着々と進む米軍の地上作戦準備をイラン側はどうみているのでしょうか?
「勝利まで戦う」元司令官
イスラエルは、29日の夜もイランへの空爆を実施。テヘランとその周辺で電力施設に被害が発生し、一時停電に陥りました。
一方、イスラエル中部の工業地帯で29日、ミサイルの破片が工場を直撃。空高く黒煙が立ち上り、消防隊員が消火活動を行っています。
さらに、イスラエル北部のハイファでは30日、ミサイルによる攻撃があり石油精製施設が炎上しました。2度目の被害だといいます。
「敵であるアメリカやイスラエルの悪行やテロ行為、およびイラン各地の住宅を標的にした暴挙に対し、イラン軍は報復措置を講じる予定だ」
アメリカとイスラエルがイランへの攻撃を開始してから1カ月余り。報復の連鎖が続いていることについて、ラシード氏はこう話します。
代替ルートの封鎖示唆
アラビア半島の南側に位置し、紅海とアデン湾をつなぐ海上交通の要衝バブエルマンデブ海峡。
事実上封鎖されているホルムズ海峡に代わる原油輸送ルートとして期待されていますが、今、このルートにも黄色信号がともっています。
イエメンに拠点がある親イラン武装組織フーシ派の幹部、モハメド・アルブハイティ氏が30日、テレビ朝日のインタビューに応じ、バブエルマンデブ海峡の封鎖を示唆しました。
「バブエルマンデブ海峡の封鎖というカードも含め、対抗措置の程度は、アメリカとイスラエルの行動次第だ。周辺国のイラン攻撃への加担の度合いにもよる。攻撃がいつまで続くかにも関連する」
バブエルマンデブ海峡をのぞむアフリカ大陸北東部ジブチでは…。
「封鎖されれば、港の仕事がなくなる。東アフリカの“心臓”みたいなものなのに」
「イランは人々の暮らしに目を向け、愚か者のアメリカなど無視すればいい」
フーシ派は、2023年のイスラエルとイスラム組織ハマスの戦闘開始から停戦までのおよそ2年間、紅海を航行するタンカーへ攻撃を繰り返してきました。
実際に、日本郵船が運航する貨物船も紅海で攻撃を受け、拿捕(だほ)される被害も起きています。

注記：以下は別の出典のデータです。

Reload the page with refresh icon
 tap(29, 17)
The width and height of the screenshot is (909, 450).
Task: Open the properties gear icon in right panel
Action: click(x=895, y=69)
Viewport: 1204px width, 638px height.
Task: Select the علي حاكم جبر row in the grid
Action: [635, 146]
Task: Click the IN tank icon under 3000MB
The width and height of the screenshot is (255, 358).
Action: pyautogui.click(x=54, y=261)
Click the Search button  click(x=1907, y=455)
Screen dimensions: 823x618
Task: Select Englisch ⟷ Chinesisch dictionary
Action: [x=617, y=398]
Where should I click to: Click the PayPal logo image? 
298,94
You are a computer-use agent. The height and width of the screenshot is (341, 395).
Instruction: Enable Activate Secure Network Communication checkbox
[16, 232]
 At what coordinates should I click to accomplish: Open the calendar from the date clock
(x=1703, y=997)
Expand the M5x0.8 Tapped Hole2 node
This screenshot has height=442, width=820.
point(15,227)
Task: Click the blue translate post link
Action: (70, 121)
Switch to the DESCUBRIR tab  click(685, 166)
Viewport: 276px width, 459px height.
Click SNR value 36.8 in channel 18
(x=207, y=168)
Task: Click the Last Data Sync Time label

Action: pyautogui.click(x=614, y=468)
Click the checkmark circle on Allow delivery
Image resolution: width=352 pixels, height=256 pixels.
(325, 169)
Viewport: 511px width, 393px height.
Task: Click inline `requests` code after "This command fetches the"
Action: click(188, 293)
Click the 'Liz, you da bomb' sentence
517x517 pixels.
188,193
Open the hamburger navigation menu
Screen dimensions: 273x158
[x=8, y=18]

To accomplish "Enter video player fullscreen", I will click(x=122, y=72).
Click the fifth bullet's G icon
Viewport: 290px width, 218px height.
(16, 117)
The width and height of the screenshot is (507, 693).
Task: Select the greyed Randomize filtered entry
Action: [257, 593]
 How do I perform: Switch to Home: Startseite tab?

フーシ派の幹部は現時点で、日本を標的にする可能性を否定。イランへの攻撃が続けば、段階的に対抗措置を講じると強調しました。
イランが日本に求めること
アメリカとイランの仲介役を担うパキスタンの外相は、アメリカとイランの協議が数日以内に実現する見通しだと表明しました。
さらに、ホルムズ海峡を巡っては、イランがパキスタン船籍20隻の通過を許可したと明かしました。
ペルシャ湾内には現時点で、45隻の日本関係船舶がとどまっていますが、30日に新たな動きがありました。
「ペルシャ湾内の日本関係船舶における日本人乗組員数は、最新の情報でありますが、日本時間の本日未明に4人が下船し、20人であると報告を受けております」
外務省によると、ペルシャ湾内の船舶から下船した日本人4人が30日に帰国。健康状態に問題はないといいます。
いまだ日本人20人がペルシャ湾の船舶に残っていて、政府は引き続き、船員・船舶の安全確保を最優先に情報収集を徹底するとしています。
長きにわたり、日本と友好関係を築いてきたイラン。今、イランが日本に求めることとは…。ラシード氏に聞きました。
「ホルムズ海峡は、アメリカとその協力国に対してのみ閉鎖しています。日本関連の船舶は、イランの許可を得てホルムズ海峡を通過することになるでしょう。日本がアメリカを支援したという証拠がない限りは」
(2026年3月31日放送分より)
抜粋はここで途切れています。